[Pointing data for screenshots]
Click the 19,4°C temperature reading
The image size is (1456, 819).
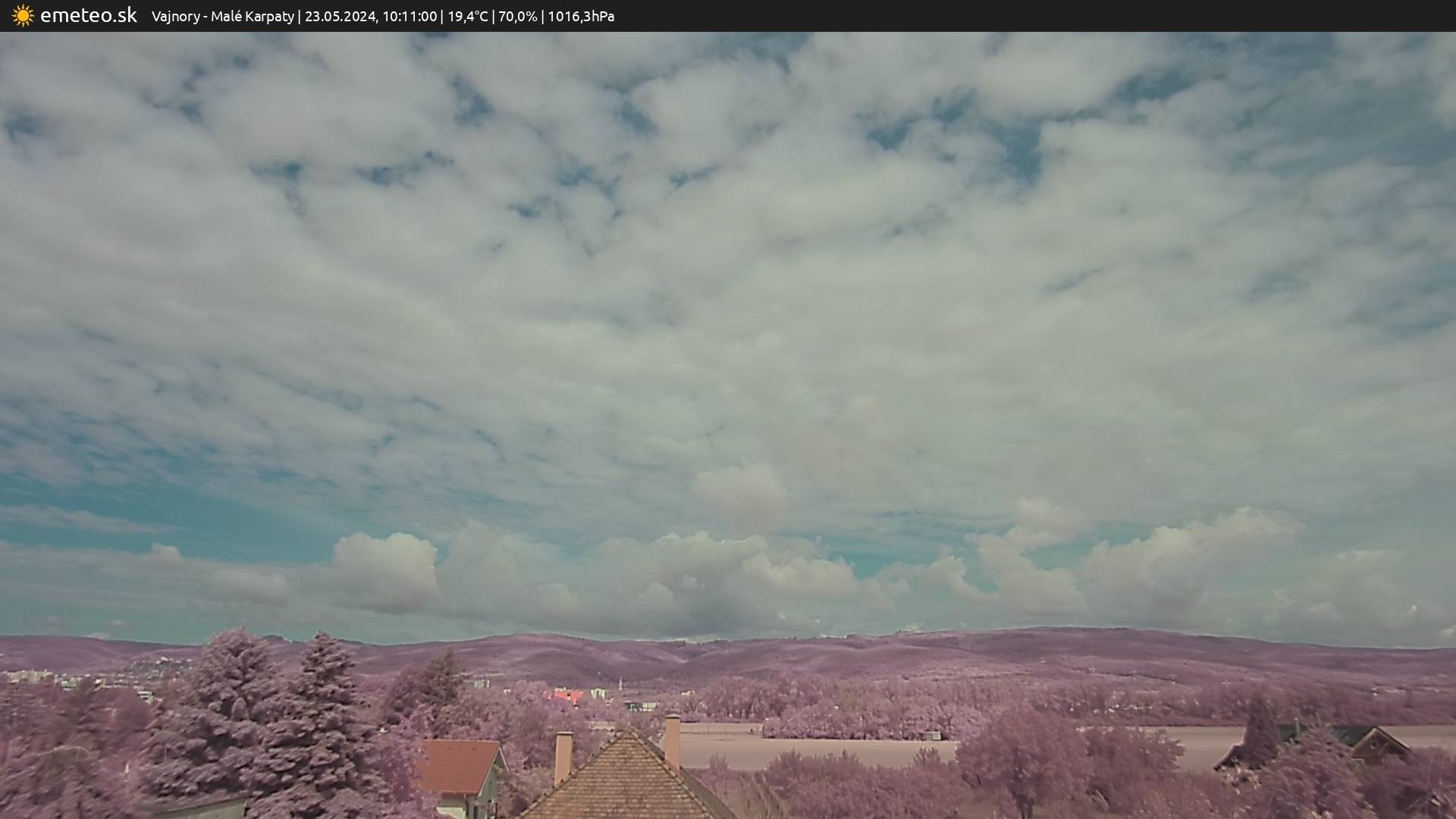(468, 17)

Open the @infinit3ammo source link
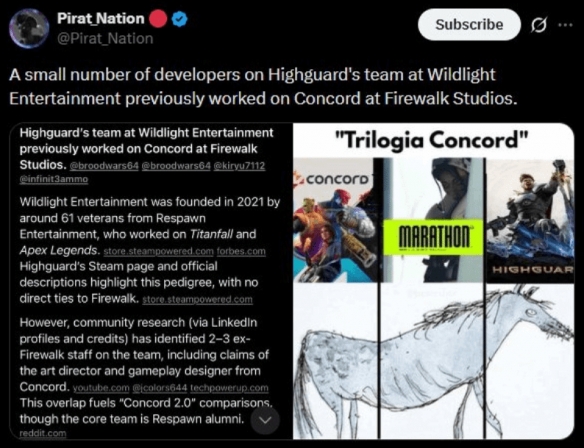click(x=54, y=179)
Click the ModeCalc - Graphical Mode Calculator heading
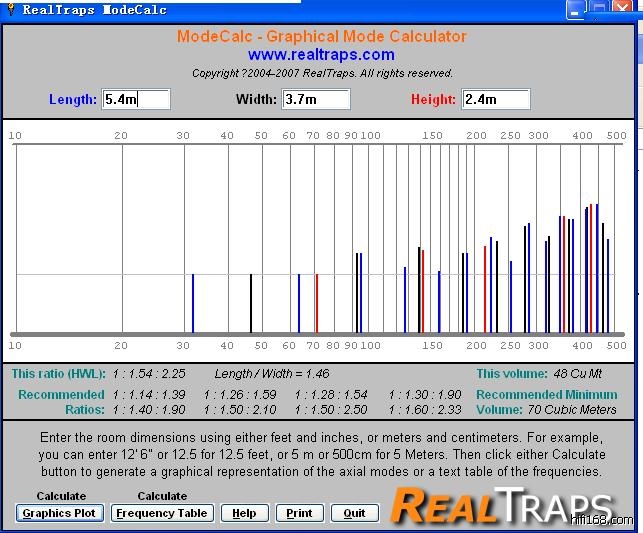This screenshot has height=533, width=643. (x=321, y=37)
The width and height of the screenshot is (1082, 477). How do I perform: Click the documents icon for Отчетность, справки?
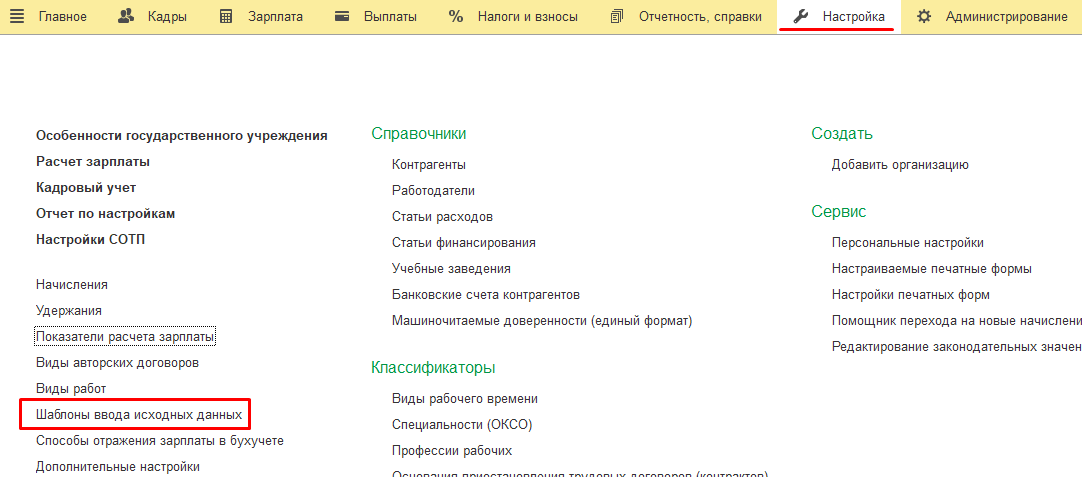pyautogui.click(x=617, y=17)
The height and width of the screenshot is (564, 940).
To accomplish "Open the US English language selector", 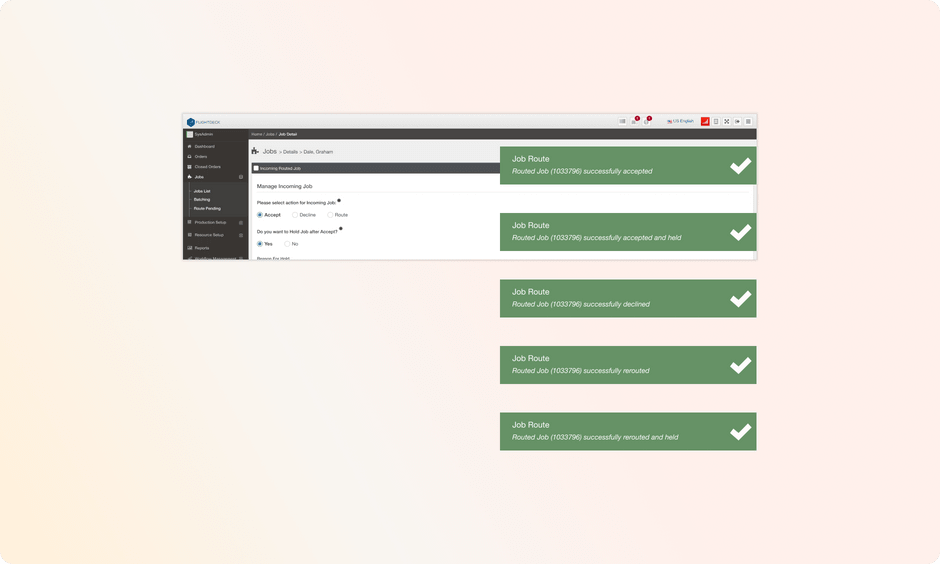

** REQUIREMENTS **
Print every line of the data above verbatim, leaving out the pictures.

** RESULT OF THIS EXERCISE **
Click the 19,4°C temperature reading
The image size is (1456, 819).
(468, 17)

Open the @infinit3ammo source link
click(x=54, y=179)
Click the ModeCalc - Graphical Mode Calculator heading
This screenshot has height=533, width=643. (x=321, y=37)
The width and height of the screenshot is (1082, 477). How do I perform: Click the documents icon for Отчетность, справки?
pyautogui.click(x=617, y=17)
The height and width of the screenshot is (564, 940).
To accomplish "Open the US English language selector", 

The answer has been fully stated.